Namun, dua dinasti itu kemudian melebur menjadi Kerajaan Aceh Darussalam yang berpusat di area keraton. Kerajaan-kerjaan lain, seperti Pasai, Peurlak, Pedir, dan lainnya, ikut bersatu di bawah kekuasaan Aceh Darussalam.
Namun kelamaan, pusat kota dinasti itu mulai bergeser dari Gampong Pande ke pusat Kota Banda Aceh sekarang. Pergeseran tersebut diyakini disebabkan oleh tsunami purba yang melanda kawasan itu. Jejak Istana Kerajaan di Gampong Pande kini juga tak bersisa.
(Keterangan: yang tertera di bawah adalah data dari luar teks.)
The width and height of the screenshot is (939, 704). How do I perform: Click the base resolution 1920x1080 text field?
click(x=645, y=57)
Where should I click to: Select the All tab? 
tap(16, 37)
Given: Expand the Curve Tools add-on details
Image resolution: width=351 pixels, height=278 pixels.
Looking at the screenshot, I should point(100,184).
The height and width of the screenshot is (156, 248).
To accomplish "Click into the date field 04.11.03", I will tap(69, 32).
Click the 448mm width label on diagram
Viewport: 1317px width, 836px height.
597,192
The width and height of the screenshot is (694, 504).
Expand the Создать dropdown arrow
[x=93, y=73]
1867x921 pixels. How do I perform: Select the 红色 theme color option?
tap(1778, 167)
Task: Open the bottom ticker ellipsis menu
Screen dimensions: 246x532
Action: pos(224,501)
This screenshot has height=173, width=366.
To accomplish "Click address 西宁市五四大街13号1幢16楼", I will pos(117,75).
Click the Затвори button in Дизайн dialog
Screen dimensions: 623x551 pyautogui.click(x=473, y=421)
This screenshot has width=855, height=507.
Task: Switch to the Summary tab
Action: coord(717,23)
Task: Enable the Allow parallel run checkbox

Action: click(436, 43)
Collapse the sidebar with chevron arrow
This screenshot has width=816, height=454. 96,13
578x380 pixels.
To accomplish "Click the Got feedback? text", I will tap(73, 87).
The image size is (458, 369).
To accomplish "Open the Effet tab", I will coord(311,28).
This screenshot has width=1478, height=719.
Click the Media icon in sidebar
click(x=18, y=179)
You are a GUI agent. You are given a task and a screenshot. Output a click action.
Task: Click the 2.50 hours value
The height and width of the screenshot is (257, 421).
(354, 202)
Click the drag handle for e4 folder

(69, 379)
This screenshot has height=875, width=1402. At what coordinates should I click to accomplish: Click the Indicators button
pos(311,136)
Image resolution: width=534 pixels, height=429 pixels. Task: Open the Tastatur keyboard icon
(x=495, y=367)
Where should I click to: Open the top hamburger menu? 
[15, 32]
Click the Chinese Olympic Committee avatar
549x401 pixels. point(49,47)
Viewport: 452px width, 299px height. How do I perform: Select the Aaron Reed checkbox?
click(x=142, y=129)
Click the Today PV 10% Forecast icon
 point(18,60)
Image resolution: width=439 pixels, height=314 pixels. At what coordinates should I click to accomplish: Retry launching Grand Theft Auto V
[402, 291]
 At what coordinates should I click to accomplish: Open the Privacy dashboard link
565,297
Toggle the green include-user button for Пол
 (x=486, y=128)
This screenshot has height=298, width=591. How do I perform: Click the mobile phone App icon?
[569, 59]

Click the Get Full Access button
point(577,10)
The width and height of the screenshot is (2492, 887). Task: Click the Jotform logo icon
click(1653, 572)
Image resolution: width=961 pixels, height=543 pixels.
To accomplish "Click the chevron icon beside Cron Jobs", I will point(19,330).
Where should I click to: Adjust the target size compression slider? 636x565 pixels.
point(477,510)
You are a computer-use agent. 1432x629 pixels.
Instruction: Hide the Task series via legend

Berdasarkan data kepurbakalaan, Gampong Pande sudah tiga kali dihantam tsunami. Penelitian terhadap paleotsunami sejak 2011 yang dipimpin Ketua Jurusan Fisika Fakultas Matematika dan Ilmu Pengetahuan Alam (FMIPA) Universitas Syah Kuala, Nazli Ismail, diperkirakan tsunami pertama melanda Pande pada pertengahan abad XIV.
Pada 500 tahun setelah itu, bencana kembali menghantam Gampong Pande. Tsunami terakhir pada 26 Desember 2004 silam yang menewaskan hampir 200 ribu orang dan meluluhlantakkan Banda Aceh.